Within the data that follows, set down exactly the lines from the one containing "Task: Expand the Products dropdown menu" through the one containing "Click the Save", both ends included.
________________________________________
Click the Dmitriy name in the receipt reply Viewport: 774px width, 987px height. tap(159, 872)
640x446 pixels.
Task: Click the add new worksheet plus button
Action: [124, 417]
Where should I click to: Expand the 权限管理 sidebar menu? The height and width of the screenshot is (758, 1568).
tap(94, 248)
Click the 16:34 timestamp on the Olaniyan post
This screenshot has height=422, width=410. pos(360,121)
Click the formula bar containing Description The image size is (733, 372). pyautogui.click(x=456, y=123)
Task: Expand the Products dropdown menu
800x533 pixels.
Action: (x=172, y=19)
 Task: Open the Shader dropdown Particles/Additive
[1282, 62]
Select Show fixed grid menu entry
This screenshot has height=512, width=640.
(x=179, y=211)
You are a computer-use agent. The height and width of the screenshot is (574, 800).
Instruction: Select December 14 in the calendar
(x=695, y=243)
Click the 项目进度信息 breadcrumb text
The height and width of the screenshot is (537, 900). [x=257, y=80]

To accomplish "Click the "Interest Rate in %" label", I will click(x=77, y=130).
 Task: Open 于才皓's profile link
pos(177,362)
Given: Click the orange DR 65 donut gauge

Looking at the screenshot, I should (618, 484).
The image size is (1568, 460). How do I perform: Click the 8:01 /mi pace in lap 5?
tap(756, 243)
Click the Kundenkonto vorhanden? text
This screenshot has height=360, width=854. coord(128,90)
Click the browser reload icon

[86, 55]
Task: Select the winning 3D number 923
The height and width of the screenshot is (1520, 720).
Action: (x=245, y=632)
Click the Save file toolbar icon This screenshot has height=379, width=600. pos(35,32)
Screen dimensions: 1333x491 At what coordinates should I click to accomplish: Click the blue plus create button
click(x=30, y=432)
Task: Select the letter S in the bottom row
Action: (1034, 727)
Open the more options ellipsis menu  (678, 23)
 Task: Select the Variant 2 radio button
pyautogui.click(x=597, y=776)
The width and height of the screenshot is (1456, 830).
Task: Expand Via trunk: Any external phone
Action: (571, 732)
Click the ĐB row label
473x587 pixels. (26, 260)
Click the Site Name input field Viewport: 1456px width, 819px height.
________________________________________
* [Answer area]:
Task: Expand the Products dropdown menu
800x533 pixels.
Action: (x=172, y=19)
 Task: Open the Shader dropdown Particles/Additive
[1282, 62]
Select Show fixed grid menu entry
This screenshot has height=512, width=640.
(x=179, y=211)
You are a computer-use agent. The height and width of the screenshot is (574, 800).
Instruction: Select December 14 in the calendar
(x=695, y=243)
Click the 项目进度信息 breadcrumb text
The height and width of the screenshot is (537, 900). [x=257, y=80]

To accomplish "Click the "Interest Rate in %" label", I will click(x=77, y=130).
 Task: Open 于才皓's profile link
pos(177,362)
Given: Click the orange DR 65 donut gauge

Looking at the screenshot, I should (618, 484).
The image size is (1568, 460). How do I perform: Click the 8:01 /mi pace in lap 5?
tap(756, 243)
Click the Kundenkonto vorhanden? text
This screenshot has height=360, width=854. coord(128,90)
Click the browser reload icon

[86, 55]
Task: Select the winning 3D number 923
The height and width of the screenshot is (1520, 720).
Action: (x=245, y=632)
Click the Save file toolbar icon This screenshot has height=379, width=600. pos(35,32)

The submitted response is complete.